When the north wind blew and the members were confined indoors the club turned into a literary salon. They wrote songs, composed heroic couplets by the yard, and jotted Latin verse in the journal. They lampooned each other – and affectionately patronised their river keepers, Faithful and Harris, for their rich dialect: ‘7th May 1862. Faithful loquitur – “Yes, them’s dace; slender little ’umbugs! They slips through the two-inch mesh like nothink. The roach is the worst, though; they be nasty, guggling things.” Elsewhere, another of the Stockbridge men is quoted observing, ‘It ha’ been a cluttersome sort of a night, and I don’t like they whirlipuffs this morning, they never does fishing no good. Besides I heard the eels smack last night – that’s never no good sign.’ Here and there a keeper’s letter, with its phonetic spelling, finds its way into the journal as an occasion of further well-bred hilarity: ‘June 1830. SIR, I Rite To in Farmyu that this Last Weicke wee Have Been Trubeld very Much with Porchars and wee Watch them very Narely on Sunday mourning A Bout 7 o Cloack.’
*
The cosy Wind in the Willows flavour of the Houghton Chronicles is enhanced by the members’ close familiarity with their stretch of water. Every least feature of this landscape has a name. I was now moving further downstream, swimming where it became deep enough, wading or paddling through the frequent shallows, amazed at
the abundance of trout. The local names I recalled from the chronicles were so potently redolent of familiarity that they wrought in me an acute awareness that I did not belong here, that I was an interloper. Yet I was also half-enchanted by the world evoked in the journal. Boot Island, the Broken Trunk, Cooper’s Mead, Town Water, Sheep Bridge, Tanner’s Trunk, Goff’s Shallow, Bossington Mill were all as baffling to me as the nicknames for people and places at school when you first arrive. For all its natural attractions, there was no getting away from the fact that this river was a highly exclusive club, artificially managed for the benefit of a fortunate few.

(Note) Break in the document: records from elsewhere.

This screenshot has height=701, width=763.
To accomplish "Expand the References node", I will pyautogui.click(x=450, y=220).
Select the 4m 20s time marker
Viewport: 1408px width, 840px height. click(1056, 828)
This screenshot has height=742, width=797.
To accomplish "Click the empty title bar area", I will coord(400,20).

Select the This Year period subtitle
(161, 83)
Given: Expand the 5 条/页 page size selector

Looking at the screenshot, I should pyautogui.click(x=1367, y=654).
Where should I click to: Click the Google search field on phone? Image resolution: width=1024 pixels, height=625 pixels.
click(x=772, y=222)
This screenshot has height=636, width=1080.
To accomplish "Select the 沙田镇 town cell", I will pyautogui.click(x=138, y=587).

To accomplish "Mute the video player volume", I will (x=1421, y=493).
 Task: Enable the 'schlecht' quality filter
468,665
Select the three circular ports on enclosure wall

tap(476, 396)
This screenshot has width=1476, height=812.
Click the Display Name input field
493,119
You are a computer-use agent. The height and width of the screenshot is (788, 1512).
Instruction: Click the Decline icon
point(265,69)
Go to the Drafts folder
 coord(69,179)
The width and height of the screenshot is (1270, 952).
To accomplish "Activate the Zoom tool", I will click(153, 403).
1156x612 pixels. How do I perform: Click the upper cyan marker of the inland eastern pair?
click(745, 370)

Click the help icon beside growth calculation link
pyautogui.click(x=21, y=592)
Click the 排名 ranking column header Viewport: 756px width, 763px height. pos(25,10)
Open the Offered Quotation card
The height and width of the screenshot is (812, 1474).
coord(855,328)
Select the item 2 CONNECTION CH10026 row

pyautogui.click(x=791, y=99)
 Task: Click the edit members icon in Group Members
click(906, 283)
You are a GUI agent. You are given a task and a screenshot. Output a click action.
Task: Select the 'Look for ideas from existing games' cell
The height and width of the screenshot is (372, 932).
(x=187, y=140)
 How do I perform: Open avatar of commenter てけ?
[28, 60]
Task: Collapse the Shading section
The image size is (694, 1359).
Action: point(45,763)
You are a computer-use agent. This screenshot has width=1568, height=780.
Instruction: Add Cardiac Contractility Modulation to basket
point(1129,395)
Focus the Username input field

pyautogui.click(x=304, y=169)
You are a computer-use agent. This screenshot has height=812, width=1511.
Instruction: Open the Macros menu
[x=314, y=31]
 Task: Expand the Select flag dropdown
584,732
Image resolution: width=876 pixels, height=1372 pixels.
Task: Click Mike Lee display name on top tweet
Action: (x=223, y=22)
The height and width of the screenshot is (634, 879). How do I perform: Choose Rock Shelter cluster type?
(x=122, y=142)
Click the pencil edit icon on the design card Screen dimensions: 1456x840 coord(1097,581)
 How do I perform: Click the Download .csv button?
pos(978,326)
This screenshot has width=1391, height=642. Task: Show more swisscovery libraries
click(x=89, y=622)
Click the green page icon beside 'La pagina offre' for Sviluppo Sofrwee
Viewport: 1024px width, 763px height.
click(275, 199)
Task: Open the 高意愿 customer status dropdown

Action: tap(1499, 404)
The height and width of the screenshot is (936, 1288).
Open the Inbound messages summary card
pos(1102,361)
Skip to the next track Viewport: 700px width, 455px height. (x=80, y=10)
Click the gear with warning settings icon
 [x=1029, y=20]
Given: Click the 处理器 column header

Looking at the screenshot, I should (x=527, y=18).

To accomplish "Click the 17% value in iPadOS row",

After perhaps ten minutes’ communion with the naiads of the Test, I glided out of the main stream into another shallow peat-lined inlet perforated by the hooves of cattle, who had chewed off the tops of the reeds. I arose less elegantly than the mayfly out of nine inches of water and looked around the deserted water meadow. Still no sign of trout rods. I hurried, shivering, back to my towel along a well-worn footpath, picking my way through the cowpats that were always regarded as a good omen by the original Houghton anglers.